A computer system can include, among other things, a computer, an input device, a display device, and can be coupled to a network such as the Internet. The computer further comprises a microprocessor. The microprocessor is connected to a communication bus. The computer also includes a memory. The memory may include Random Access Memory (RAM) and Read Only Memory (ROM). The computer system further comprises a storage device. The storage device can be a hard disk drive or a removable storage drive such as a floppy disk drive, optical disk drive, etc. The storage device can also be other similar means for loading computer programs or other instructions into the computer system. The computer system also includes a communication unit. The communication unit allows the computer to connect to other databases and the Internet through an I/O interface. The communication unit allows the transfer as well as reception of data from other databases. The communication unit may include a modem, an Ethernet card, or any similar device which enables the computer system to connect to databases and networks such as LAN, MAN, WAN and the Internet. The computer system facilitates inputs from a user through input device, accessible to the system through I/O interface.
The computer system executes a set of instructions that is stored in one or more storage elements, in order to process input data. The storage elements may also hold data or other information as desired. The storage element may be in the form of an information source or a physical memory element present in the processing machine.
The set of instructions may include one or more commands that instruct the processing machine to perform specific tasks. The set of instructions may be in the form of a software program. Further, the software may be in the form of a collection of separate programs, a program module with a larger program or a portion of a program module. The software may also include modular programming in the form of object-oriented programming. The processing of input data by the processing machine may be in response to user commands, results of previous processing or a request made by another processing machine.
Embodiments described in the present disclosure can be implemented by any system having a processor and a non-transitory storage element coupled to the processor, with encoded instructions stored in the non-transitory storage element. The encoded instructions when implemented by the processor configure the system to detect and recognize license plates discussed above in
To better illustrate the methods, systems, devices, and apparatuses discussed herein, a non-limiting list of aspects is provided here.
Aspect 1 can include or use subject matter such as a license plate detection, recognition, and validation system. In Aspect 1, the system can include, among other things, a processor circuit and a non-transitory memory coupled to the processor circuit. The memory can include instructions that, when executed by the processor circuit, cause the system to identify (e.g., using a license plate region detection unit) a first region in a first received image, the first region corresponding to a license plate of a vehicle, and the first received image obtained from an image capture device located in a first geographic location or jurisdiction that provides or maintains rules pertaining a layout or content of a license plate. The instructions can further cause the system to identify (e.g., using a character identification unit) one or more alphanumeric characters in the first region of the first received image corresponding to the license plate, and
generate (e.g., using a plate build unit) a candidate license plate using the identified one or more alphanumeric characters from the character identification unit. In an example, the instructions to generate the candidate license plate include instructions to use a location-specific template that corresponds to the first geographic location.
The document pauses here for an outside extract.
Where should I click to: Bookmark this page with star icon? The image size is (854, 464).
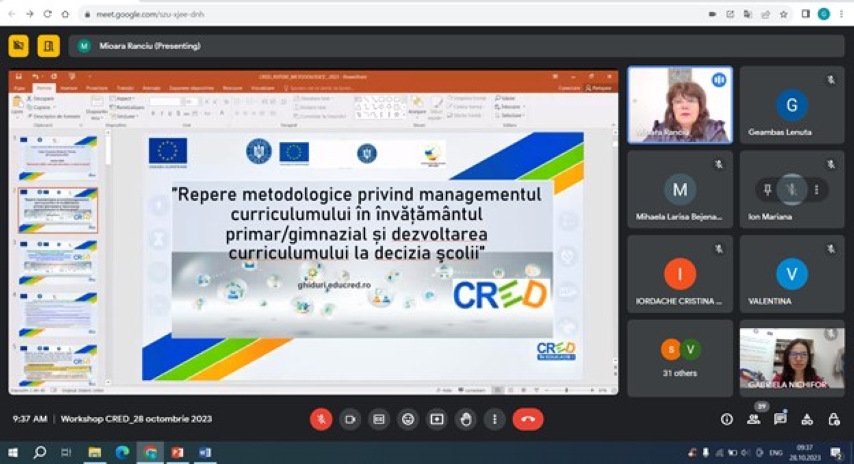(783, 14)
Aspect 2 can include, and can optionally be combined with the subject matter of Aspect 1 to include, in the memory, instructions that, when executed by the processor circuit, cause the system to validate (e.g., using a license plate verification unit) the candidate license plate, for example, by applying location-specific rules to the candidate license plate to generate a validation result, the validation result indicating a likelihood that the candidate license plate corresponds to a valid license plate for the first geographic location.
Aspect 3 can include, and can optionally be combined with any one or more of Aspects 1 or 2 to include instructions to populate a matrix corresponding to the location-specific template, wherein each of multiple character positions in the template corresponds to a respective portion of the matrix, and one or more entries in the matrix comprise confidence information about the identified one or more alphanumeric characters in the first region of the first received image.
Aspect 4 can include, and can optionally be combined with the subject matter of Aspect 3 to include instructions to determine whether the one or more entries in the matrix meet a specified threshold condition.
Aspect 5 can include, and can optionally be combined with any one or more of Aspects 1-4 to include instructions to identify the one or more alphanumeric characters at each of multiple different resolution scales of the first received image.
Aspect 6 can include, and can optionally be combined with the subject matter of Aspect 5 to include instructions to populate a matrix corresponding to the location-specific template, wherein each of multiple character positions in the template corresponds to a respective portion of the matrix, and entries in the matrix comprise information about the identified one or more alphanumeric characters for the multiple different resolution scales.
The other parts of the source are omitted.